While algorithmic improvements will allow Deep Learning to evolve, much hinges on hardware’s ability to keep delivering ever higher performance and data processing storage and processing capability.
This invention is a set of techniques that are valued-based methods for reducing the number of computations that need to be performed when executing Deep Learning Algorithms and do not require intervention from the Machine Learning expert.
By exploiting ineffectual computations, weight sparsity, precision variability, and bit content, the accelerator designs transparently reduce the amount of work that needs to be performed by neural networks. The methods lead to the design of performance-, energy-, and/or cost-optimized computing engines for various applications domains.
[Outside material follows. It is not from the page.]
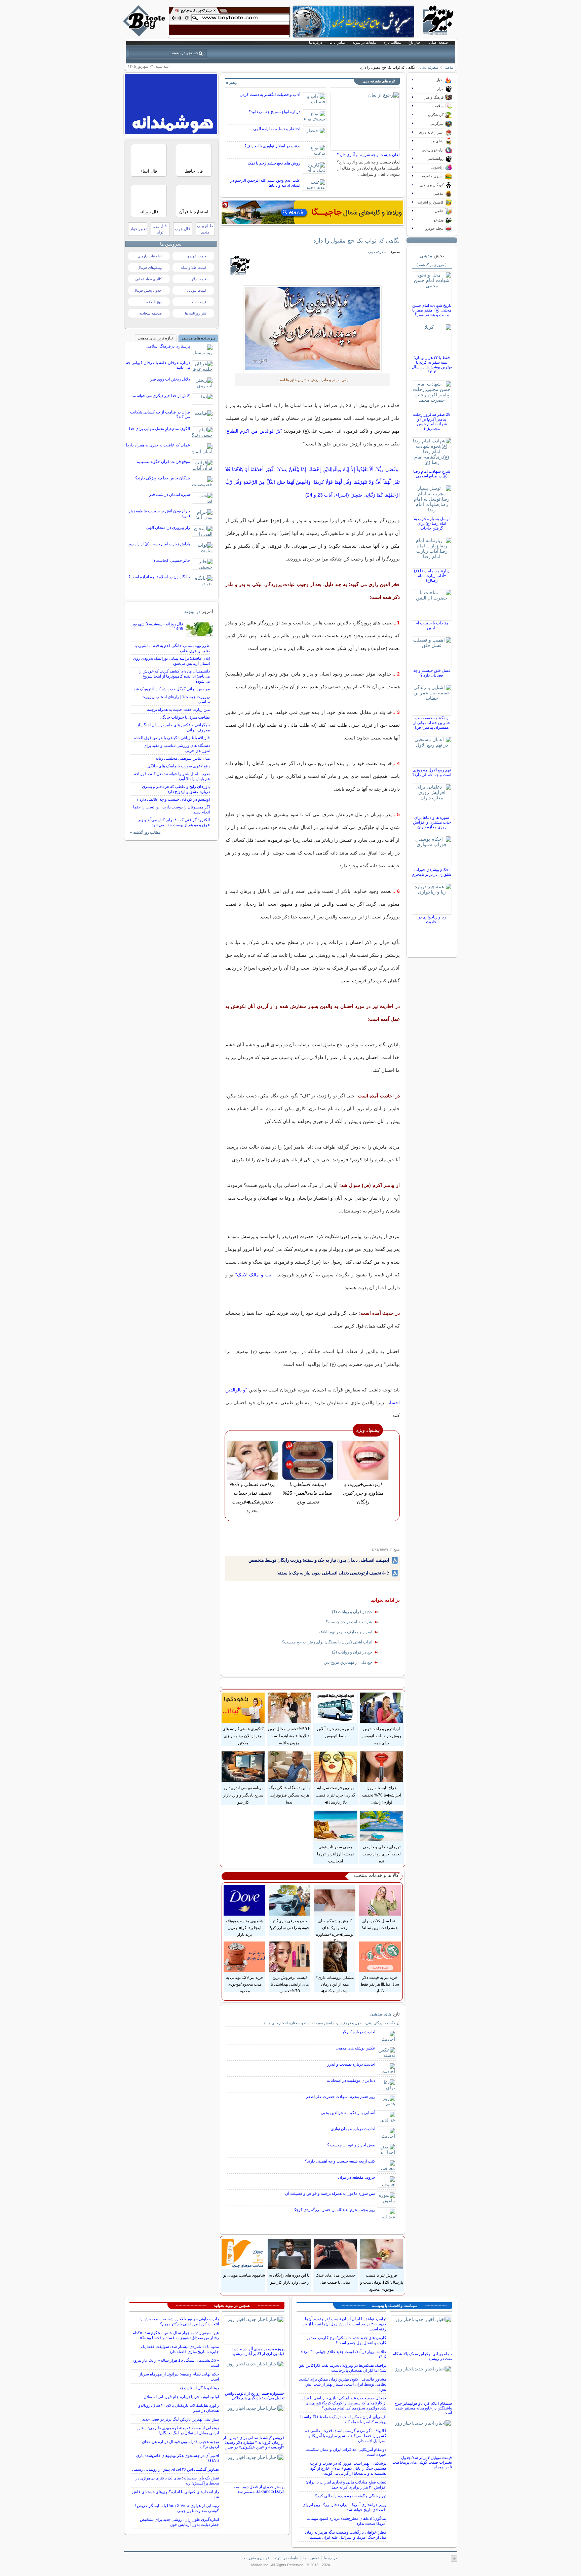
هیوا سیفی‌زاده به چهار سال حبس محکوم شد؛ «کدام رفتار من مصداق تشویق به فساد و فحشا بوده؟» (175, 2335)
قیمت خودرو (196, 256)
All work with out-of-the-box Deep Learning networks and rely on value properties exhibited by typical models such as value- and bit-sparsity and data type need variability, and reward model optimizations.
Deep learning (DL), a subset of artificial intelligence (AI), is transforming our world. DL architectures such as neural networks have been applied to fields including computer vision, speech recognition, natural language processing, audio recognition, bioinformatics, and drug design.
- The proprietary, value-based architectures deliver two to three orders of magnitude faster data processing and energy efficiency without requiring alterations to existing hardware
The most important characteristic of our technology is that not only it delivers benefits today without requiring any changes to applications, it also provides strong incentives for Deep Learning developers to advance the state-of-the-art in techniques that are only partially successful today such as precision reduction, or different number representations. This is because our techniques deliver gradual benefits for gradual advances without having to redesign and redeploy hardware.